▸ PROMPT: Pictures stay out of the copy. Retype exactly, and only, the lines from the one containing "691x540 pixels." through the end of the listing below.

▸ THE DATA:
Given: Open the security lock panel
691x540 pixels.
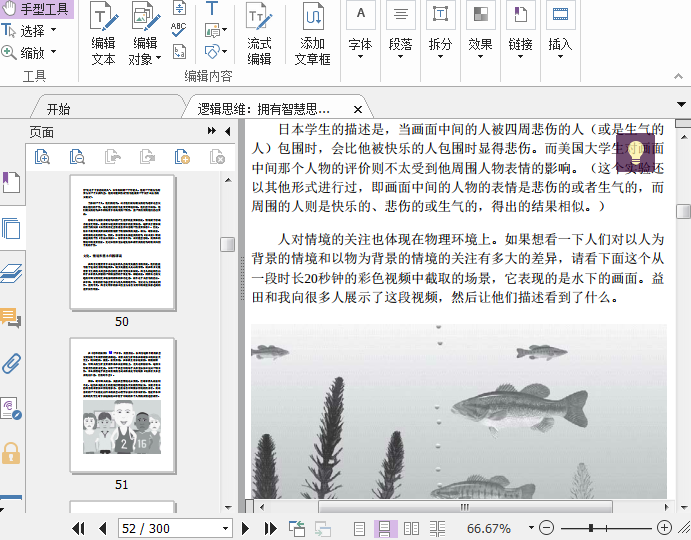Looking at the screenshot, I should point(11,453).
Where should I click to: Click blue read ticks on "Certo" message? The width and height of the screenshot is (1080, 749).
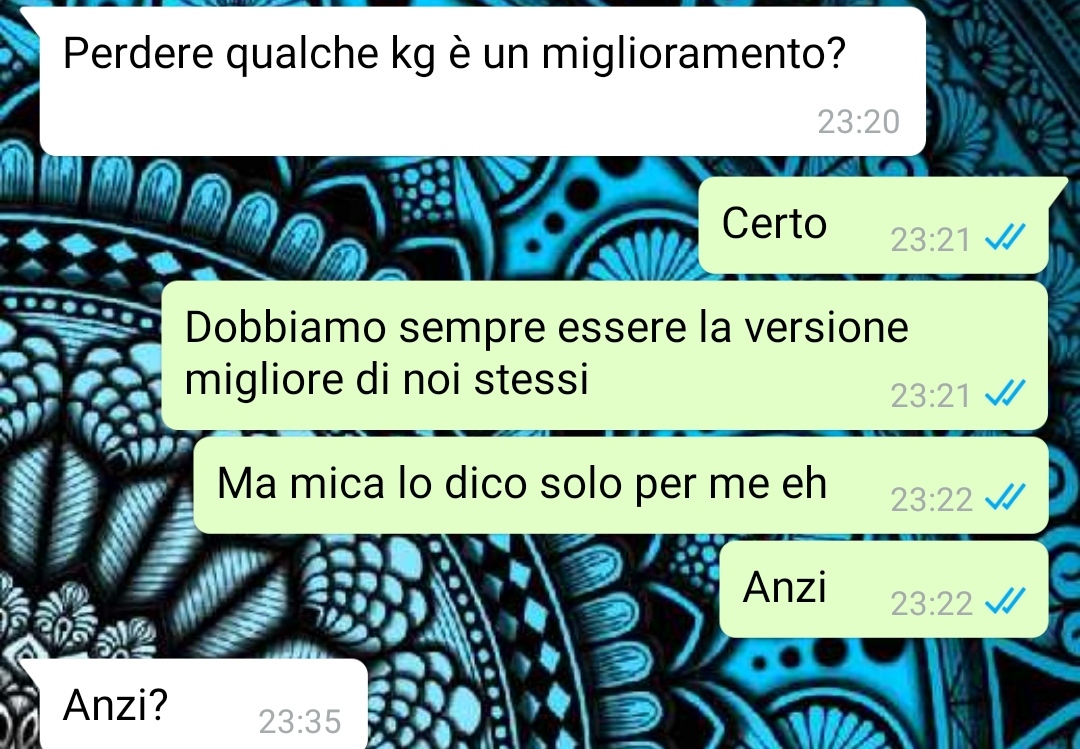click(x=1005, y=238)
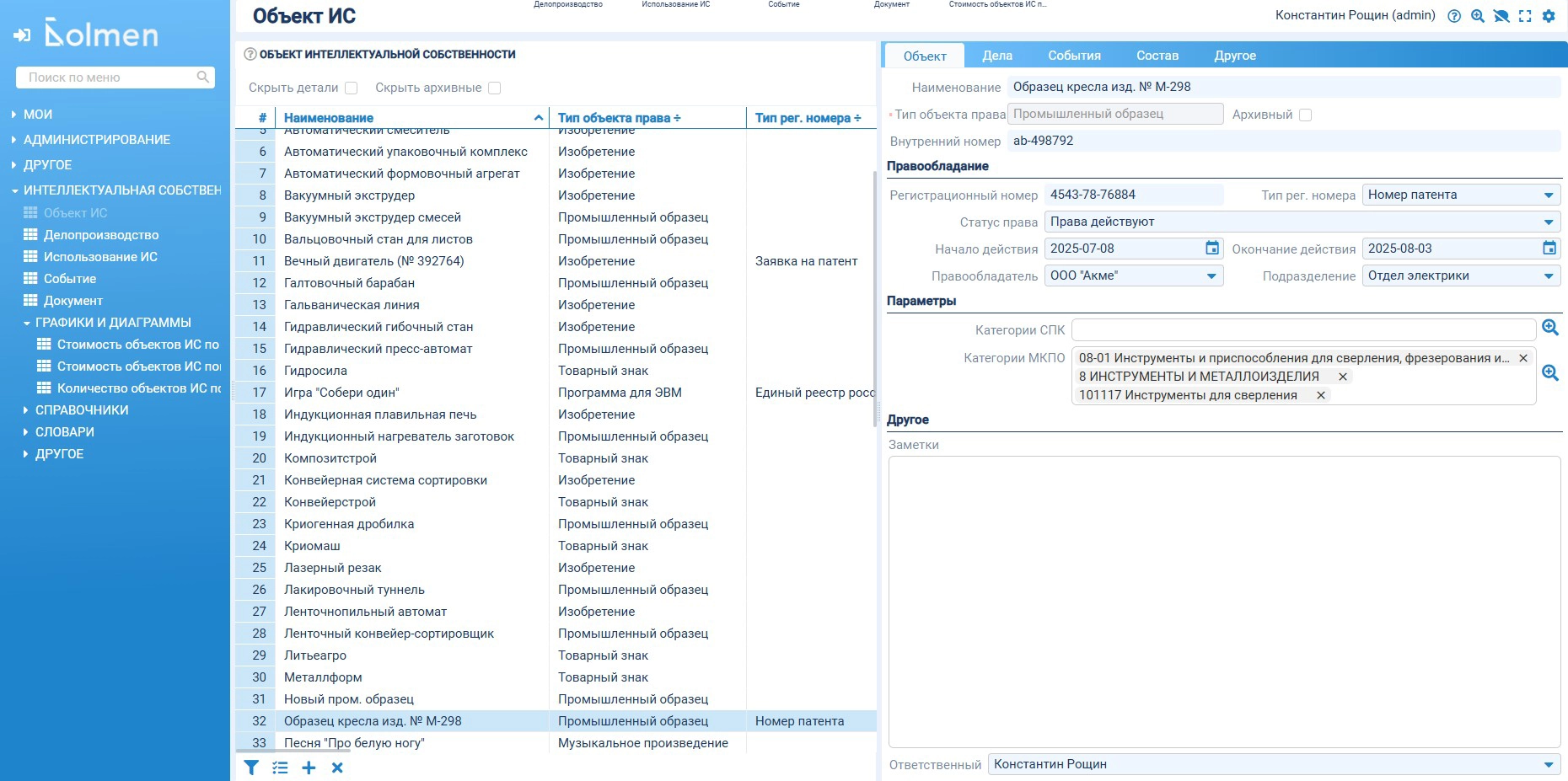Screen dimensions: 1568x781
Task: Click the plus icon to add record
Action: (x=309, y=768)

▸ PROBLEM SOLUTION:
691x540 pixels.
Looking at the screenshot, I should point(11,453).
Where should I click to: Click blue read ticks on "Certo" message? The width and height of the screenshot is (1080, 749).
click(x=1005, y=238)
Screen dimensions: 1568x781
Task: Click the plus icon to add record
Action: (x=309, y=768)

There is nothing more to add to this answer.